+++ DATA RECORDS
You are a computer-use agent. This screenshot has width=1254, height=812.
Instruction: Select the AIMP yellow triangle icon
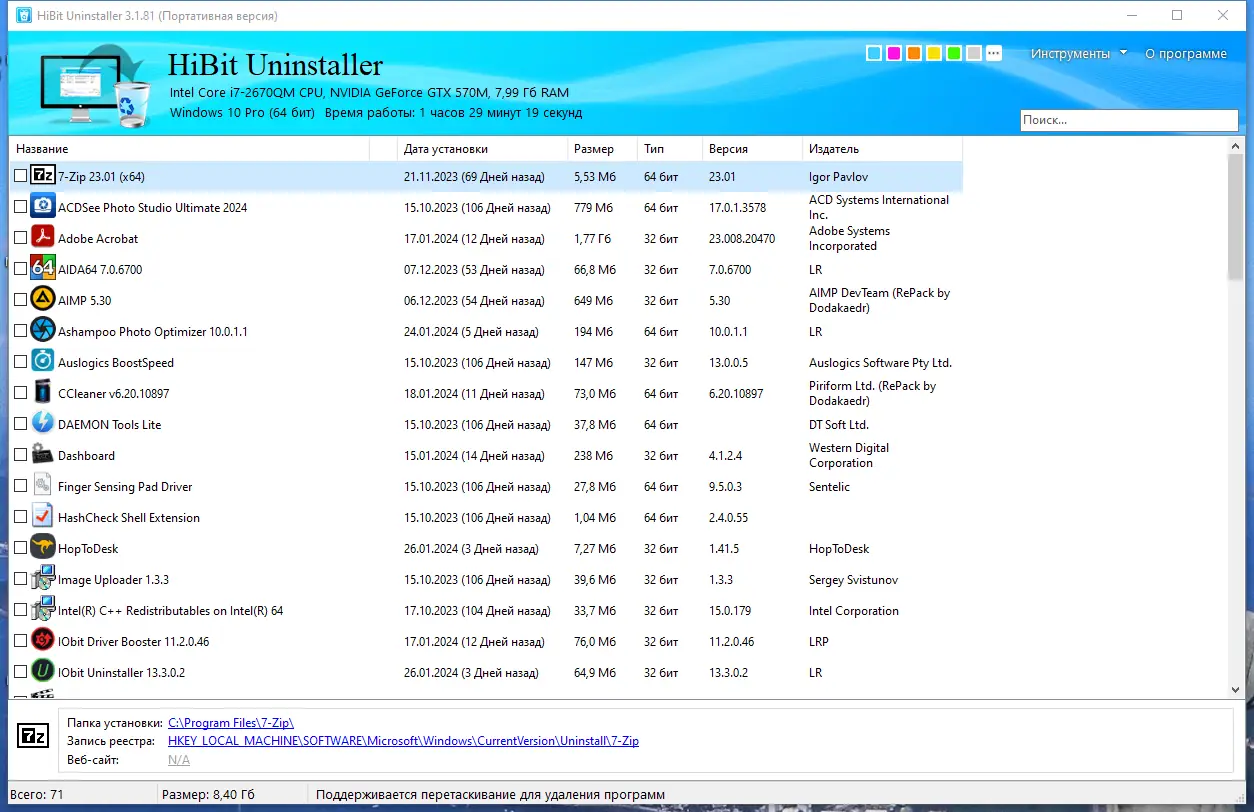point(43,300)
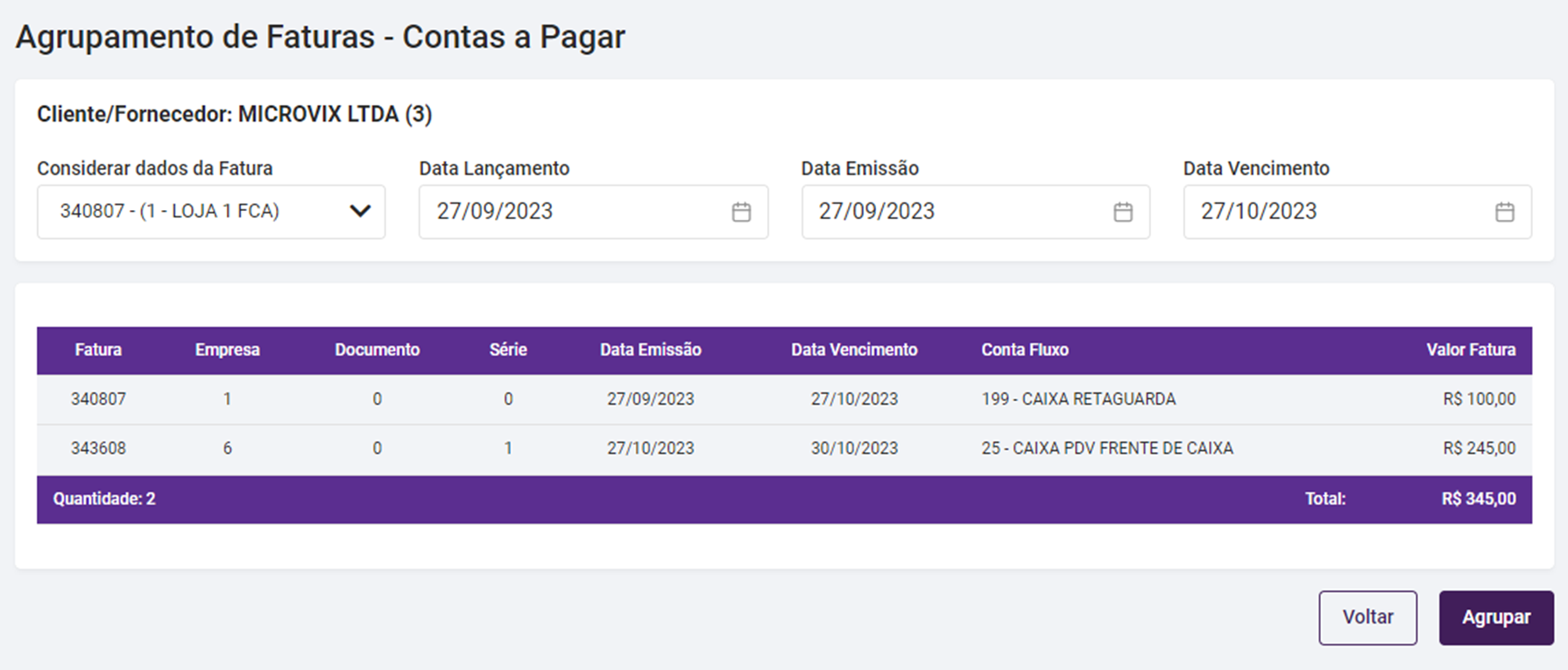1568x670 pixels.
Task: Click the Voltar button
Action: click(x=1367, y=617)
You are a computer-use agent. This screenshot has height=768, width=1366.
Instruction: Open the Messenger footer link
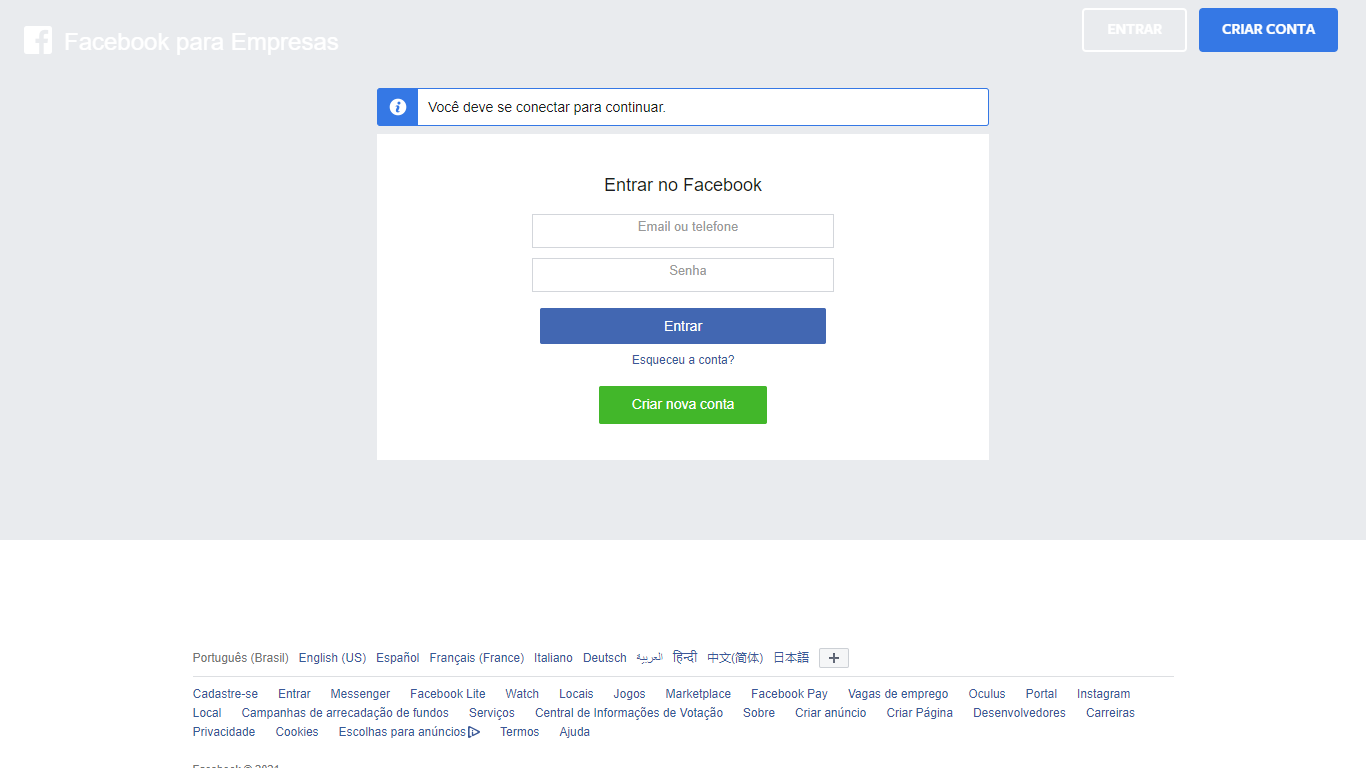click(360, 694)
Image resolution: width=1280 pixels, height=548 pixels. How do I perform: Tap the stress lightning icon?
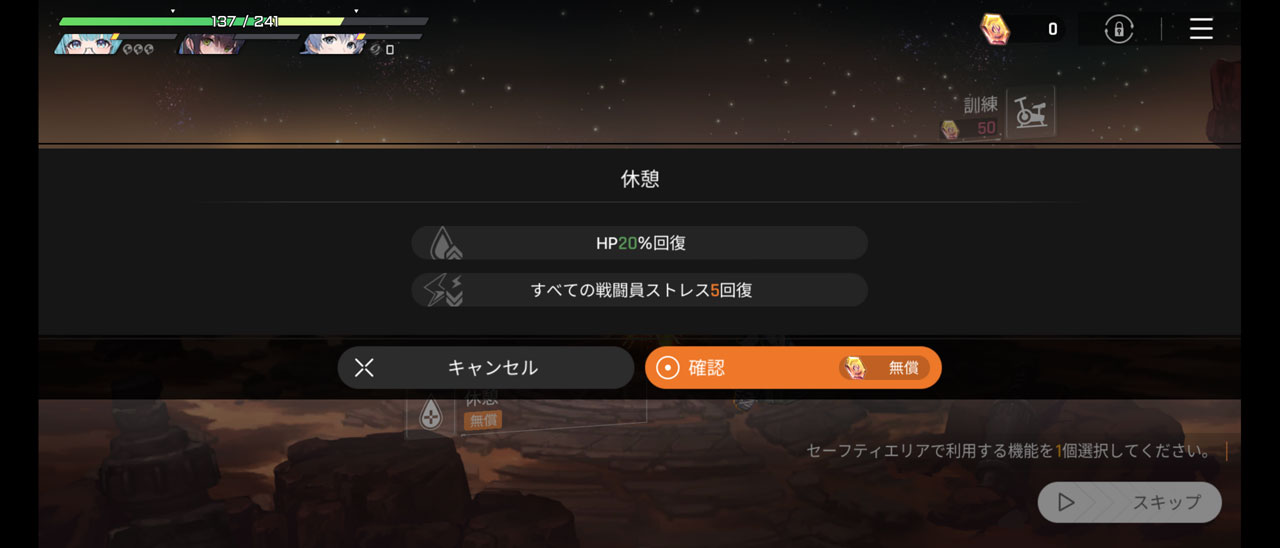coord(443,290)
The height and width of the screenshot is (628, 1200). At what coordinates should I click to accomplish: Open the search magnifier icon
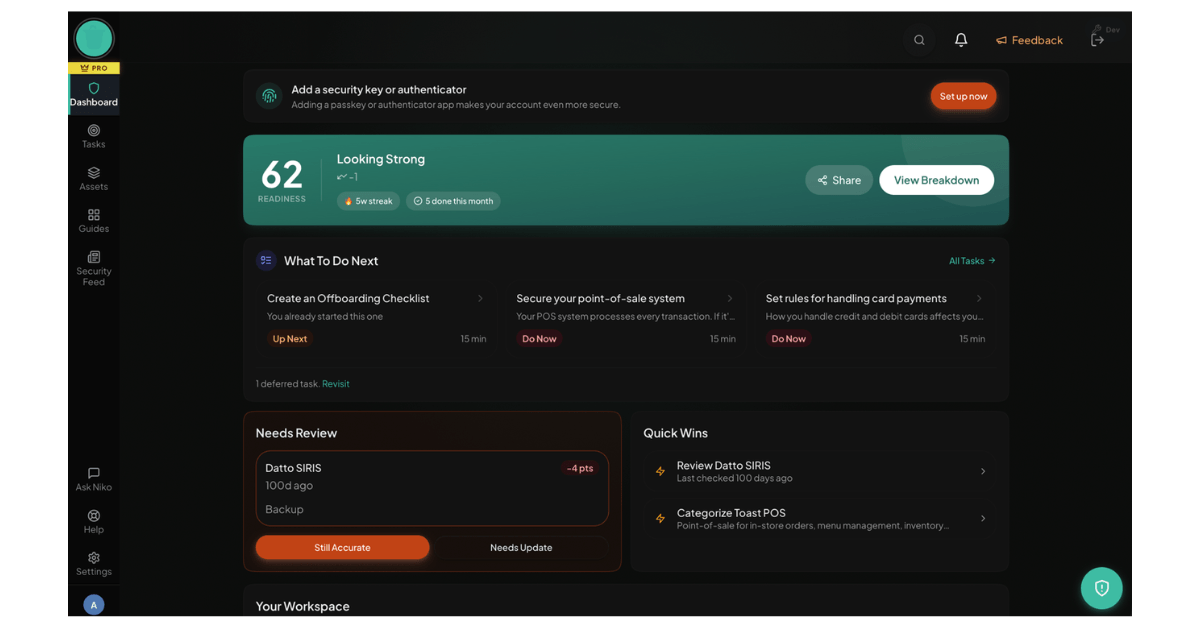click(919, 40)
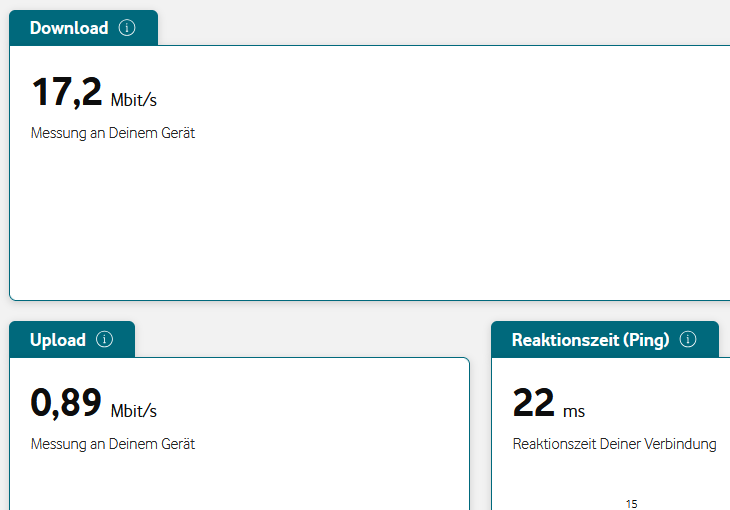Click 'Messung an Deinem Gerät' under Upload
730x510 pixels.
pyautogui.click(x=113, y=444)
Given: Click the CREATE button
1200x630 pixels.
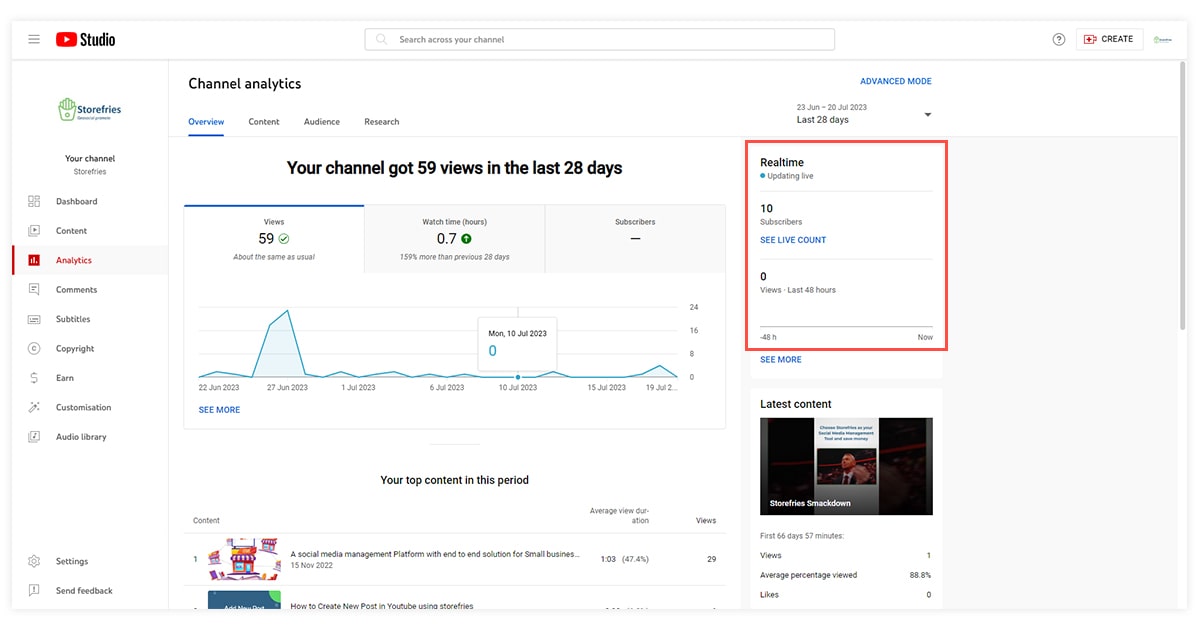Looking at the screenshot, I should 1109,39.
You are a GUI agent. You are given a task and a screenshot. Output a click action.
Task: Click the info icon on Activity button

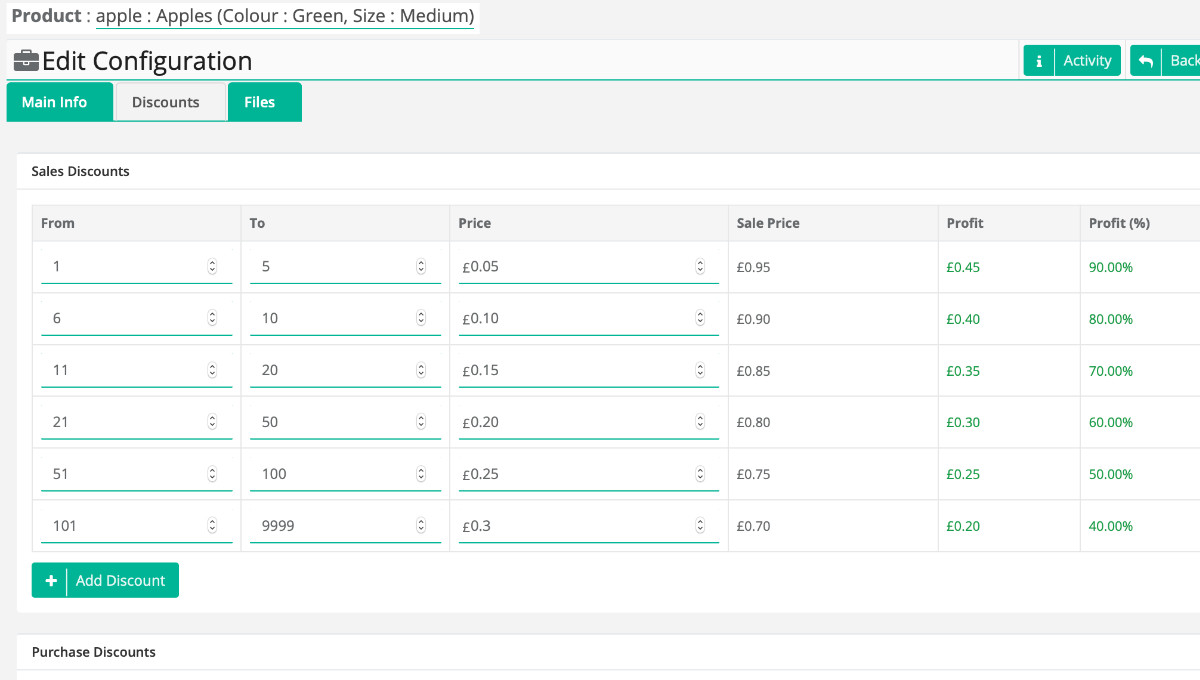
++++++
— WORK REQUIRED —
The word to find is "This". Copy every line of the records that holds it.

— OUTPUT BELOW —
You are a computer-use agent. This screenshot has width=1254, height=812.
You are a computer-use agent. This screenshot has height=768, width=1366.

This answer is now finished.